All data is equal — at least that’s what we think.
Is all data equal? If truth be told, I never gave it much thought. I have been using one vendor nearly exclusively for about 20 years. My fills are good enough. My closing prices seem to match what I see on television or find online. As long as the profits roll in, there has been no reason to question the data.
But then I was told by another vendor that my vendor’s data is off by just enough to generate a side income, through the slippage from actual price to the price I am presented. My curiosity was piqued, and so I decided to investigate. First, I set up a spreadsheet and compared the two vendors. To keep it simple, I considered only the past five years of data. My data experiment ran from June 30, 2005, to June 29, 2010.
I began by exporting the data for a single symbol from each software application to a comma-separated value (Csv) text file. The instrument I chose was the Russell 2000 index, which has different symbols in different software, like Rut, $Rut, and RU2000. I selected the Russell 2000 because of its high liquidity, ease of use, and it is something little guys like us can trade.
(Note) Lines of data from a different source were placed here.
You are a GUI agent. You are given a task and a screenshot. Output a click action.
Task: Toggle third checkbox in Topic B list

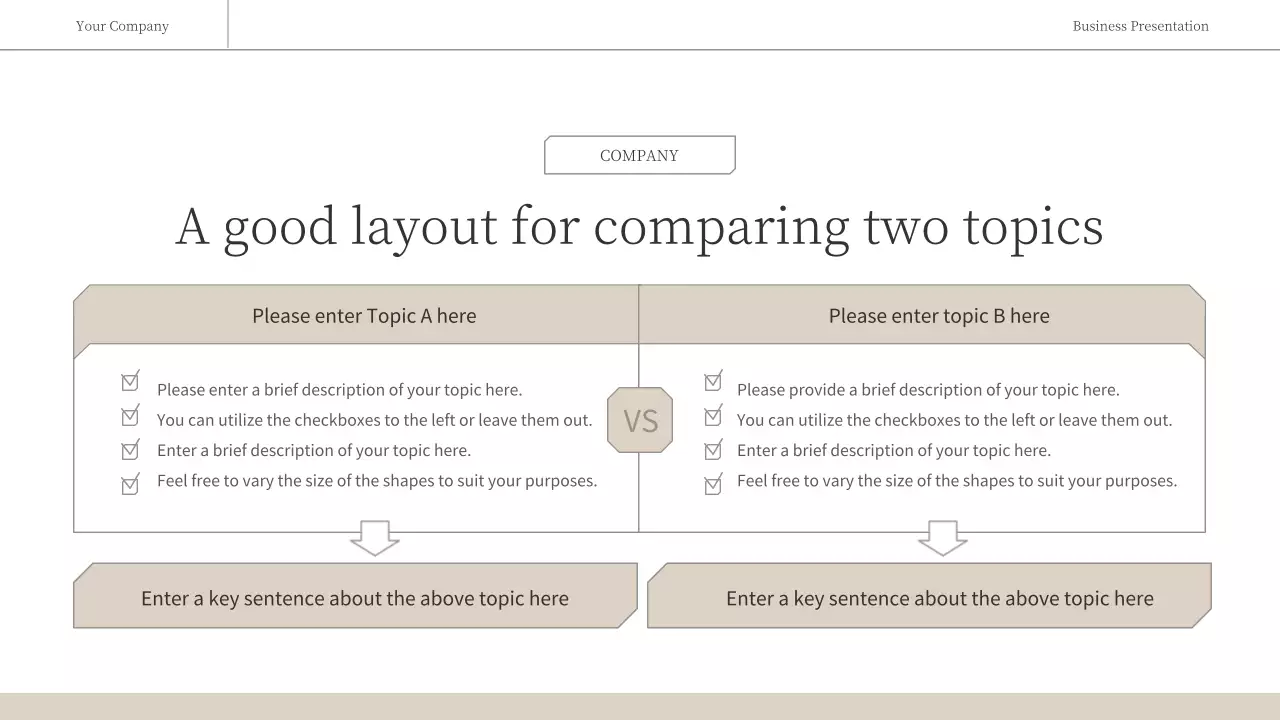[x=713, y=450]
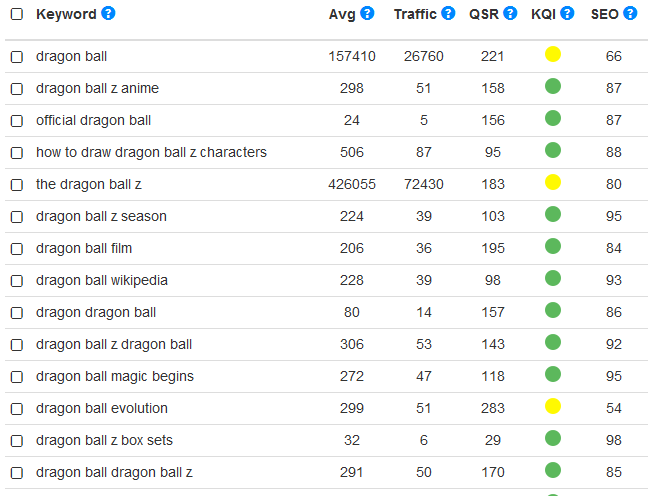Open the KQI column help icon

point(567,13)
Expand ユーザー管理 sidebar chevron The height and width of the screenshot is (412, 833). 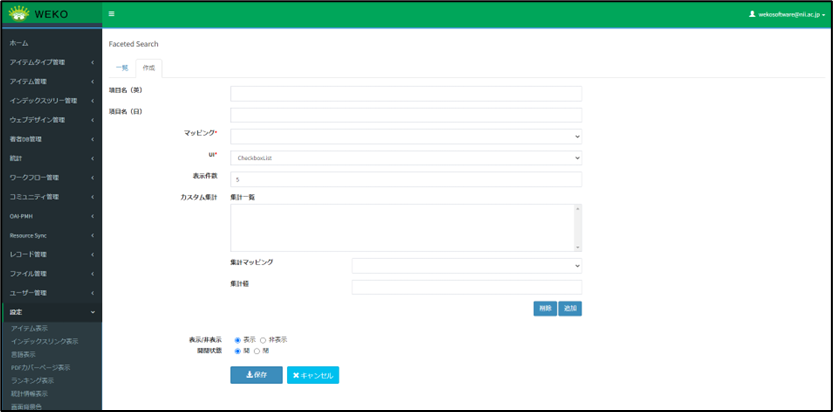pyautogui.click(x=92, y=293)
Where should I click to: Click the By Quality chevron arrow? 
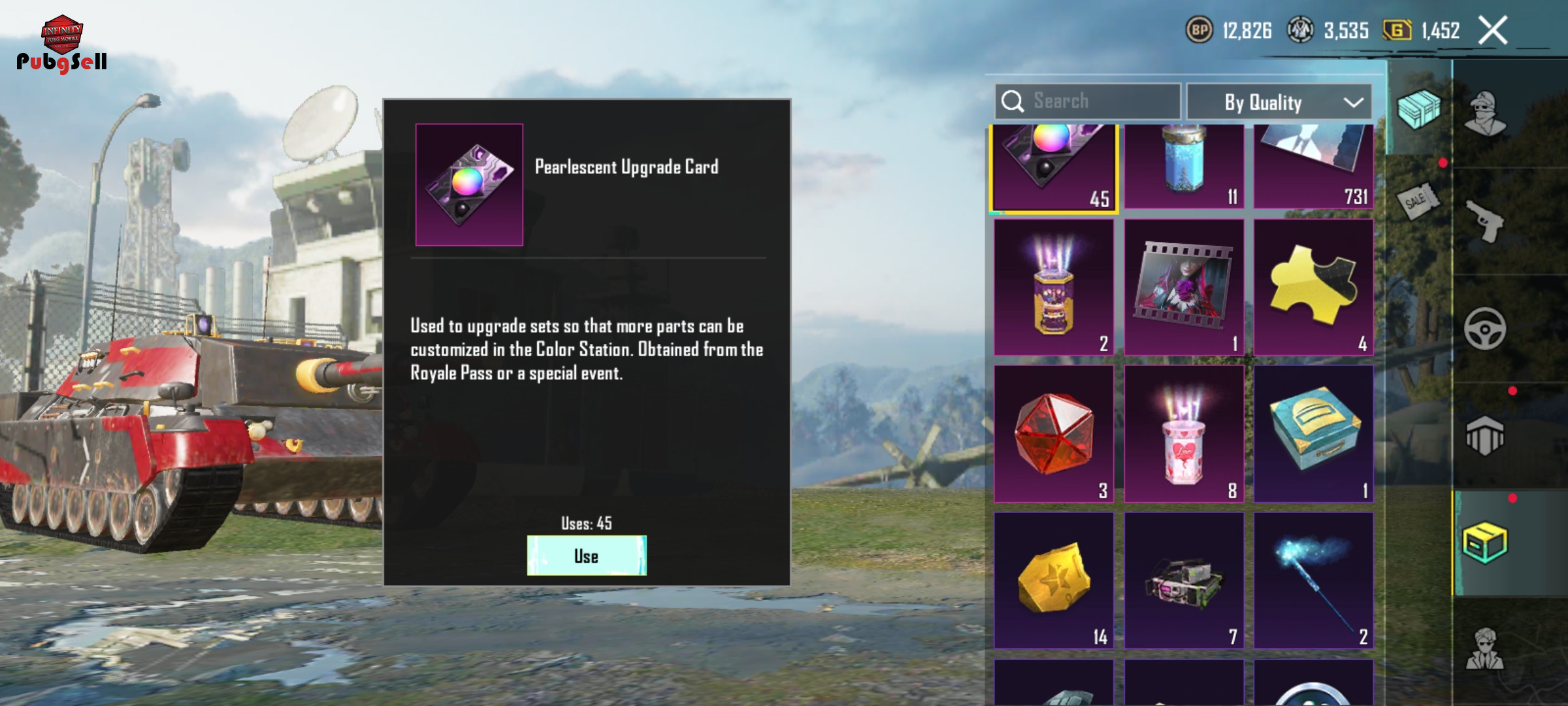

Figure 1 shows the beginning of the spreadsheet, with the data of the two vendors (T and M) in the columns. At first glance it appeared that everything was in order, with small discrepancies here and there. The differences in the data, where there is one, seem to be out in the hundredths place, like 600.01 vs. 600.02. That wouldn’t make much difference over time, with some errors to the positive and the negative. It seems like it should be a wash.
Next, I put columns in the spreadsheet to calculate the differences between the open, high, low, and close (Ohlc) of each vendor.
Figure 1: data comparison, vendor t vs. vendor m. The differences in the data seems to be in the hundredths. Will deviations this small affect your profits?